● **To be done**
**1)** In the real estate post, what words appeared across the oversized sign on the 5-acre listing?
**2)** From the real estate post, copy word for word the passage from "Buyer's Agent or" to "blazoned across it.".

● **Extract**
┄┄┄┄┄┄

Buyer's Agent or Listing Agent | Know Your Job | Do It Properly

Reblogger
Services for Real Estate Pros with Marte Cliff Copywriting

Barbara Todaro's message today is not only valuable to you as an agent building a reputation - it could be vital to your financial and emotional health and well-being. 

I'm thinking back to an incident that happened 20 or more years ago -  back when there were no buyer agents and everyone represented the seller...

An out-of-town agency took a listing for 5 acres on the highway outside of our small town. They put up an oversized sign with "Commercial Property" blazoned across it.

The man who owned a small saw shop tucked away in a corner of downtown wanted that better location for his saw shop because of the better exposure it would give him. So he went to a local agent and purchased it. Of course he paid 3 or 4 times what it would have been worth as residential property.

His struggle to get the zoning changed so it WOULD be commercial went on for years and was unsuccessful. Nearly every business person in town (including me) signed a petition to the County, but to no avail.

Finally, the man gave up. Since he could not use the land as intended, he sued the real estate agents and the seller.

When the case went to court, the judge disallowed showing the photo of the sign advertising it as commercial - and the agent who worked with the buyer (but represented the seller through sub-agency), lost the battle. The listing agent and agency got off scott-free.

┄┄┄┄┄┄

● **Provided material**
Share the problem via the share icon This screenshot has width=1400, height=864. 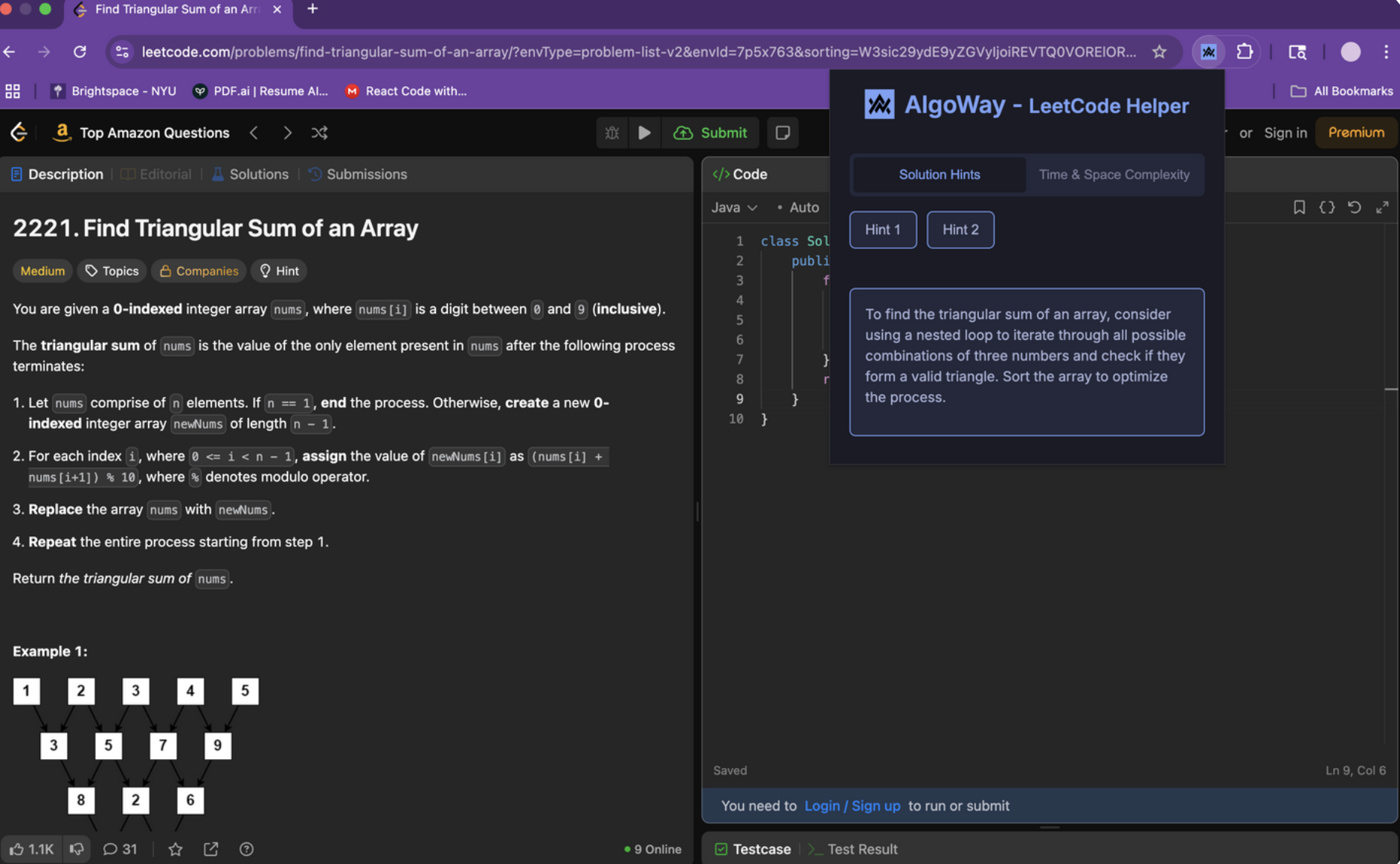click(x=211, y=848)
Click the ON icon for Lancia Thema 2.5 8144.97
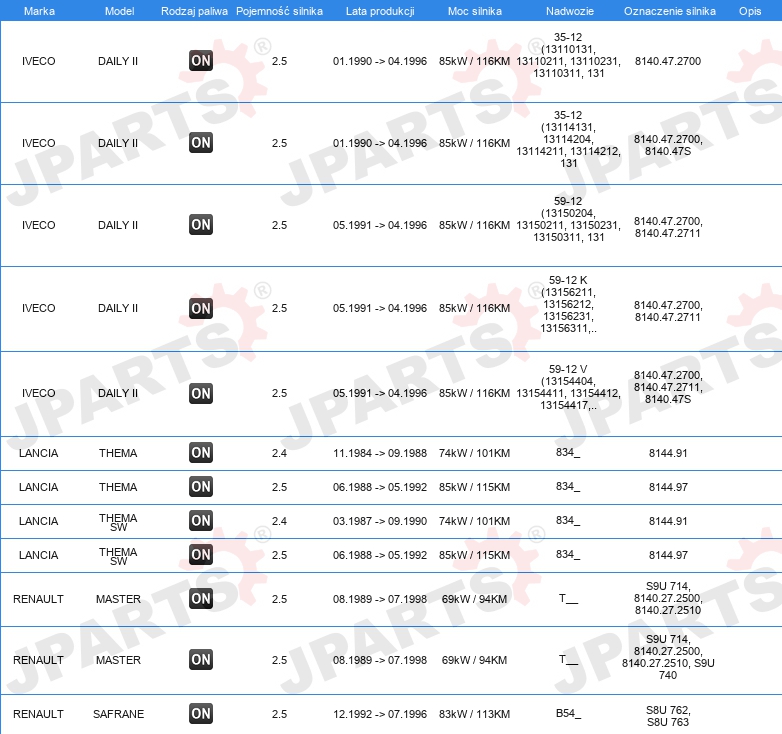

┄┄┄┄┄┄

● **Responses by task**
**1)** "Commercial Property"

**2)**
Buyer's Agent or Listing Agent | Know Your Job | Do It Properly

Reblogger
Services for Real Estate Pros with Marte Cliff Copywriting

Barbara Todaro's message today is not only valuable to you as an agent building a reputation - it could be vital to your financial and emotional health and well-being. 

I'm thinking back to an incident that happened 20 or more years ago -  back when there were no buyer agents and everyone represented the seller...

An out-of-town agency took a listing for 5 acres on the highway outside of our small town. They put up an oversized sign with "Commercial Property" blazoned across it.